# AIM OF THE EXERCISE
Rewrite the records from the line holding "This screenshot has height=380, width=702." through the line holding "tap(280, 140)", inclusive, swapping "Basic" for "Advanced" and leaving everything else the same.

# INPUT DATA
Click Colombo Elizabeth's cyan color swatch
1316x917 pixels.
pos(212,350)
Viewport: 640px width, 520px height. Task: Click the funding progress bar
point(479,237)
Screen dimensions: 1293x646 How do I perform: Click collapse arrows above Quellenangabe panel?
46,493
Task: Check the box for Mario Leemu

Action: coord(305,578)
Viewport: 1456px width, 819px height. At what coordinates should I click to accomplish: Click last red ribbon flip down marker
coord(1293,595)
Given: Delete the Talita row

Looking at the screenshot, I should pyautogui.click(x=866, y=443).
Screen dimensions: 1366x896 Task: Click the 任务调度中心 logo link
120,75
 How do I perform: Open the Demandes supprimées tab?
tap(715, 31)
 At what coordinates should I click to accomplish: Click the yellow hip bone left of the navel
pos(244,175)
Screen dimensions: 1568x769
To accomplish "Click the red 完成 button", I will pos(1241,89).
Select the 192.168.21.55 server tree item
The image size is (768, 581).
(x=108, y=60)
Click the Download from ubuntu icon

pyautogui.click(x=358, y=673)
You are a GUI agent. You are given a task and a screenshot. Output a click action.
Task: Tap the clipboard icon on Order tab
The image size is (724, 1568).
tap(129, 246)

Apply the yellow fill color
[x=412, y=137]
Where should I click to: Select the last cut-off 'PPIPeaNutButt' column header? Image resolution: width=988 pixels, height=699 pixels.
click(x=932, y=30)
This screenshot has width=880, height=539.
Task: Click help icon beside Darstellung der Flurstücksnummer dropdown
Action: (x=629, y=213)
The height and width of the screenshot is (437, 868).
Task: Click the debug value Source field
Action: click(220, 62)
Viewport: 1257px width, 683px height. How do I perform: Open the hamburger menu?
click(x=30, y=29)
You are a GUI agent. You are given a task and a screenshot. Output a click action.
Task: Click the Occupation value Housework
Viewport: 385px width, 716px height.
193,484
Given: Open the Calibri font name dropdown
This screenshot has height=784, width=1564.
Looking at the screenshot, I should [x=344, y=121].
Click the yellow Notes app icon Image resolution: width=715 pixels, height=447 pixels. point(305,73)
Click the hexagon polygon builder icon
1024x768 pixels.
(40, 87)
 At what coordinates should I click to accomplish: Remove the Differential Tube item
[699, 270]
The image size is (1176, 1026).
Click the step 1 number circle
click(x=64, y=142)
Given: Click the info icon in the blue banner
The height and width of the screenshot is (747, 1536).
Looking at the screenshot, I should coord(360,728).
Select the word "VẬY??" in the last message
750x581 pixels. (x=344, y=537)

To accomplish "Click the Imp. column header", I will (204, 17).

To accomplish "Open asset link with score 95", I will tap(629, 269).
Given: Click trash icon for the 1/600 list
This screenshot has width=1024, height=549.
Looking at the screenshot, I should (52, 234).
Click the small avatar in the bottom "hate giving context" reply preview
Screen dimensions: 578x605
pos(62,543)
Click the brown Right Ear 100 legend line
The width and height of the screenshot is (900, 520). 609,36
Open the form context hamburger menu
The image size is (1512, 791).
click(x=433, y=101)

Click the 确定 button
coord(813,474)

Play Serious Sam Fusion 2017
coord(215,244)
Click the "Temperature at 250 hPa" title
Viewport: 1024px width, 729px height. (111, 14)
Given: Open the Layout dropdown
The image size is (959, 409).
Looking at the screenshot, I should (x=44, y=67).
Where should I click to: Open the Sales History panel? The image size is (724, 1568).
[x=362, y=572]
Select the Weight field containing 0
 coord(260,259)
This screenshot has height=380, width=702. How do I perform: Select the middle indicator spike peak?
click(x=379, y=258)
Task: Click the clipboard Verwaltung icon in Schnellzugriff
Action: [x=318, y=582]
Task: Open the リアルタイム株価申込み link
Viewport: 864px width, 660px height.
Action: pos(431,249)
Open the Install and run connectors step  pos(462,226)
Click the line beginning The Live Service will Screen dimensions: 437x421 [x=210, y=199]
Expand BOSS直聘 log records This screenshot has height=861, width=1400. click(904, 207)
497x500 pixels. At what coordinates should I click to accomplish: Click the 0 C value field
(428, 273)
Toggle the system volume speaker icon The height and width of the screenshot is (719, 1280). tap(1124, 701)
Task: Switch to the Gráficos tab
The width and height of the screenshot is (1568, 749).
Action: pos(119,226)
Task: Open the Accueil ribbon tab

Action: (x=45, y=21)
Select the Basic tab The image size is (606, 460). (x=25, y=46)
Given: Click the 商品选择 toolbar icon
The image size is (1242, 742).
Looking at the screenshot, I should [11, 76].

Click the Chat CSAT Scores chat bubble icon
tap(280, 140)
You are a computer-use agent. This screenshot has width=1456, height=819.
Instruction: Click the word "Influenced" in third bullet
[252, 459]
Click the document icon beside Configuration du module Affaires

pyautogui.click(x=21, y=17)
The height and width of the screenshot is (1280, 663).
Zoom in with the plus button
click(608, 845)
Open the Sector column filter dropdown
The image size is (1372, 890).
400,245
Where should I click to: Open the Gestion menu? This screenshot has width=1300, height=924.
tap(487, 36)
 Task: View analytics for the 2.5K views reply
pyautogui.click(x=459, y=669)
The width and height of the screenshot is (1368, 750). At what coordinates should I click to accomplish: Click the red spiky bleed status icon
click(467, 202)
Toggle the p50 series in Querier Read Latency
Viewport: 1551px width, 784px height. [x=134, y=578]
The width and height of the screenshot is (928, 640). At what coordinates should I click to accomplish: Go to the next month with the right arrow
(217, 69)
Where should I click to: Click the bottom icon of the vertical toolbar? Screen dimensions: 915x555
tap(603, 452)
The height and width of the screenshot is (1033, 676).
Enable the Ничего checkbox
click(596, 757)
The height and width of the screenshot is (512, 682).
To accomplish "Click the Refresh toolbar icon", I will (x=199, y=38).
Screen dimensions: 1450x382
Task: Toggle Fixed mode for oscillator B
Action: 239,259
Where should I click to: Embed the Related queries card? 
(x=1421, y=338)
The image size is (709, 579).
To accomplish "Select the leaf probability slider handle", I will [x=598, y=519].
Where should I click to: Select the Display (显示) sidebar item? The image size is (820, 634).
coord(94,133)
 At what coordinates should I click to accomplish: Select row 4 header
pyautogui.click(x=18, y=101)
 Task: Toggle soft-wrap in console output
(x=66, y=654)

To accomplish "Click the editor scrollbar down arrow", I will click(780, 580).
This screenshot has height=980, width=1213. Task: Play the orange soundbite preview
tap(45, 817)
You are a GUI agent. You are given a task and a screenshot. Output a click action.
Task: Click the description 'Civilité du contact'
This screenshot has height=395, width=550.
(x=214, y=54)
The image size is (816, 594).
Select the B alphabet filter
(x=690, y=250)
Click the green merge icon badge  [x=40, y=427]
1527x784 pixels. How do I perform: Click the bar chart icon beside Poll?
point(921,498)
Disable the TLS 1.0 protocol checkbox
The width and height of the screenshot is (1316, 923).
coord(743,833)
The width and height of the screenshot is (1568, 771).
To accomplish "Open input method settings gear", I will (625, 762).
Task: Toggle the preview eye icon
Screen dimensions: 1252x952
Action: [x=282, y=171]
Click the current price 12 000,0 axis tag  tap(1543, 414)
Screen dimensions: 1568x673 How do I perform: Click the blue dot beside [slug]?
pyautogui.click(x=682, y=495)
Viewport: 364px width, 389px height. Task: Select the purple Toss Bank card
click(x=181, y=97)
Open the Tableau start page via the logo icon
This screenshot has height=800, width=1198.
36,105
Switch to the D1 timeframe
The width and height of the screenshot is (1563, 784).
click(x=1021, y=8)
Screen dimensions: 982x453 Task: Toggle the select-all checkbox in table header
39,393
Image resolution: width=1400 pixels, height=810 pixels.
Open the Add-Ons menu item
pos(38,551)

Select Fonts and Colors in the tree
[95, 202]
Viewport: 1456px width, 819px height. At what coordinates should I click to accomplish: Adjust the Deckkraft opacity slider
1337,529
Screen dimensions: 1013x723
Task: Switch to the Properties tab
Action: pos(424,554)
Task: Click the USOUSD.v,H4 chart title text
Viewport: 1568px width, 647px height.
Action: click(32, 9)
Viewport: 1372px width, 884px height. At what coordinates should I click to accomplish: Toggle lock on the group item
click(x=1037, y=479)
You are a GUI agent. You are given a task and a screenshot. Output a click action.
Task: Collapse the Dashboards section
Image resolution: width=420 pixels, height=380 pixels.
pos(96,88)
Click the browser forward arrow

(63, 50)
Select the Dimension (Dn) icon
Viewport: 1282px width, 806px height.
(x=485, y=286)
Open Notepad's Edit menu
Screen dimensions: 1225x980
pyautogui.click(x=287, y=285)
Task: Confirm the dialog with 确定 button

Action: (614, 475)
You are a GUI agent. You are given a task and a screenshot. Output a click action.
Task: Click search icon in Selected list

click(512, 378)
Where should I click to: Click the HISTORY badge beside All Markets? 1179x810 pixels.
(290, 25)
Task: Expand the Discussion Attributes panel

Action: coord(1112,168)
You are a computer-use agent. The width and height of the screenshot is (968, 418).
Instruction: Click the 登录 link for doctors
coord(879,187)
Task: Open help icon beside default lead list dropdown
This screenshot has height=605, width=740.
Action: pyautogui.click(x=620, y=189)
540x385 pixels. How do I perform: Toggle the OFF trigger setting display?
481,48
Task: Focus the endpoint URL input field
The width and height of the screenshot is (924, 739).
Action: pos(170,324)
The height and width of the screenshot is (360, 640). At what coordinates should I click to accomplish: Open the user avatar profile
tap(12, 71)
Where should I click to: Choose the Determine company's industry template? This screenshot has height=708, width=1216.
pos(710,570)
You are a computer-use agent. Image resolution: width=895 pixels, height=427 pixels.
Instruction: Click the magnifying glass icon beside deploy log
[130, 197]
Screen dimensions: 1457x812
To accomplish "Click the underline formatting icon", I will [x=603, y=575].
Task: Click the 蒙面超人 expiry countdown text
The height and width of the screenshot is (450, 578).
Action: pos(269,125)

# PROBLEM SOLUTION
This screenshot has height=380, width=702. How do I perform: Select the middle indicator spike peak?
click(x=379, y=258)
Task: Click the clipboard Verwaltung icon in Schnellzugriff
Action: [x=318, y=582]
Task: Open the リアルタイム株価申込み link
Viewport: 864px width, 660px height.
Action: pos(431,249)
Open the Install and run connectors step  pos(462,226)
Click the line beginning The Live Service will Screen dimensions: 437x421 [x=210, y=199]
Expand BOSS直聘 log records This screenshot has height=861, width=1400. click(904, 207)
497x500 pixels. At what coordinates should I click to accomplish: Click the 0 C value field
(428, 273)
Toggle the system volume speaker icon The height and width of the screenshot is (719, 1280). tap(1124, 701)
Task: Switch to the Gráficos tab
The width and height of the screenshot is (1568, 749).
Action: pos(119,226)
Task: Open the Accueil ribbon tab

Action: (x=45, y=21)
Select the Advanced tab The image size is (606, 460). (x=25, y=46)
Given: Click the 商品选择 toolbar icon
The image size is (1242, 742).
Looking at the screenshot, I should [11, 76].

Click the Chat CSAT Scores chat bubble icon
tap(280, 140)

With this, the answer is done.